• [BRIEF]:
Beginning with the first line and ending with the one containing "Viewport: 686px width, 390px height.", copy the lines of the listing below exactly; omit everything else.
= Beginning of Section =
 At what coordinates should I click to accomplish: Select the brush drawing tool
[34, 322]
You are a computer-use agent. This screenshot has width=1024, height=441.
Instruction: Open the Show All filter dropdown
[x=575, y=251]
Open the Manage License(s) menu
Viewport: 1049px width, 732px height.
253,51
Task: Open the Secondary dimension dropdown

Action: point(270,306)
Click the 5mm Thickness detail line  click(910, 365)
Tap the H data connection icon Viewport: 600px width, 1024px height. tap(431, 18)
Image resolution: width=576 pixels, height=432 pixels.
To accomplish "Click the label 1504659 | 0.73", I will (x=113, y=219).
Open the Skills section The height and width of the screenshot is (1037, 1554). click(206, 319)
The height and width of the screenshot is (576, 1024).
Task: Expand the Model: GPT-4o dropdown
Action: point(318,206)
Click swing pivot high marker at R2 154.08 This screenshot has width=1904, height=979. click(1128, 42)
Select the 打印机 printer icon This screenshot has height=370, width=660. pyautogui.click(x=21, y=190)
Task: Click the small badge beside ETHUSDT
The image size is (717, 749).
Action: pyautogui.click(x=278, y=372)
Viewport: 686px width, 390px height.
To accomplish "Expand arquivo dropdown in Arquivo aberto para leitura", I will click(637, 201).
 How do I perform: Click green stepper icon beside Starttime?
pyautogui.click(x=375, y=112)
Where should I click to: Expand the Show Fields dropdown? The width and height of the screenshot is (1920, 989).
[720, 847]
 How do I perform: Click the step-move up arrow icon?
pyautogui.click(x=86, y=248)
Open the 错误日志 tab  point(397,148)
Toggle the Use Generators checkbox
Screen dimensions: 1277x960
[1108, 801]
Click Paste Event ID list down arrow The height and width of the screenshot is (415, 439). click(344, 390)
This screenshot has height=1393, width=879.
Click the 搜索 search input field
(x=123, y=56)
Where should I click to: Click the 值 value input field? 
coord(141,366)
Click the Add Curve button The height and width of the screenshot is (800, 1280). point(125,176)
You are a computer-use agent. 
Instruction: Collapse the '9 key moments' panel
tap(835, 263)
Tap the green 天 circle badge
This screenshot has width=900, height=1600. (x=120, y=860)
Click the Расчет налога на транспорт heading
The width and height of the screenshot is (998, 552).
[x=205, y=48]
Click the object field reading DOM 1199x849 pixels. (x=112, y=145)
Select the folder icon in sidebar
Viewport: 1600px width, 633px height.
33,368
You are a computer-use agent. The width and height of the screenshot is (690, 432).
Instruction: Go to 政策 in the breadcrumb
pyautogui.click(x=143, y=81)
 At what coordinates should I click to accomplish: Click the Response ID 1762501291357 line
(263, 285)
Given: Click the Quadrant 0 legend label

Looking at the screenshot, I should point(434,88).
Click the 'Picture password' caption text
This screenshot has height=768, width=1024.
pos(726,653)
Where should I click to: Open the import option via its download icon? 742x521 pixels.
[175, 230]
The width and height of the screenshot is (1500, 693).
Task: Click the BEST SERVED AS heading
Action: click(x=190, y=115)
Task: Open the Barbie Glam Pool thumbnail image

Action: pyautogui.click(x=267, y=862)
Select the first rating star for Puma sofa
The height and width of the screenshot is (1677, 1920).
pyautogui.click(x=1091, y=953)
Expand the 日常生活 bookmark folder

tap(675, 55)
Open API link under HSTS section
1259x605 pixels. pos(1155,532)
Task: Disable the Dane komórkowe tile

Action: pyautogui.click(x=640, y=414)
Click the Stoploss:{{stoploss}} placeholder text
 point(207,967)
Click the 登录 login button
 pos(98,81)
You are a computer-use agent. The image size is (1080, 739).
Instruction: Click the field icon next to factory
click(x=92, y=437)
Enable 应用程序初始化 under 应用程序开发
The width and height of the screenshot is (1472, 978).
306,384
= End of Section =
• [SOLUTION TO THE PROBLEM]:
 At what coordinates should I click to accomplish: Select the brush drawing tool
[34, 322]
You are a computer-use agent. This screenshot has width=1024, height=441.
Instruction: Open the Show All filter dropdown
[x=575, y=251]
Open the Manage License(s) menu
Viewport: 1049px width, 732px height.
253,51
Task: Open the Secondary dimension dropdown

Action: point(270,306)
Click the 5mm Thickness detail line  click(910, 365)
Tap the H data connection icon Viewport: 600px width, 1024px height. tap(431, 18)
Image resolution: width=576 pixels, height=432 pixels.
To accomplish "Click the label 1504659 | 0.73", I will (x=113, y=219).
Open the Skills section The height and width of the screenshot is (1037, 1554). click(206, 319)
The height and width of the screenshot is (576, 1024).
Task: Expand the Model: GPT-4o dropdown
Action: point(318,206)
Click swing pivot high marker at R2 154.08 This screenshot has width=1904, height=979. click(1128, 42)
Select the 打印机 printer icon This screenshot has height=370, width=660. pyautogui.click(x=21, y=190)
Task: Click the small badge beside ETHUSDT
The image size is (717, 749).
Action: pyautogui.click(x=278, y=372)
Viewport: 686px width, 390px height.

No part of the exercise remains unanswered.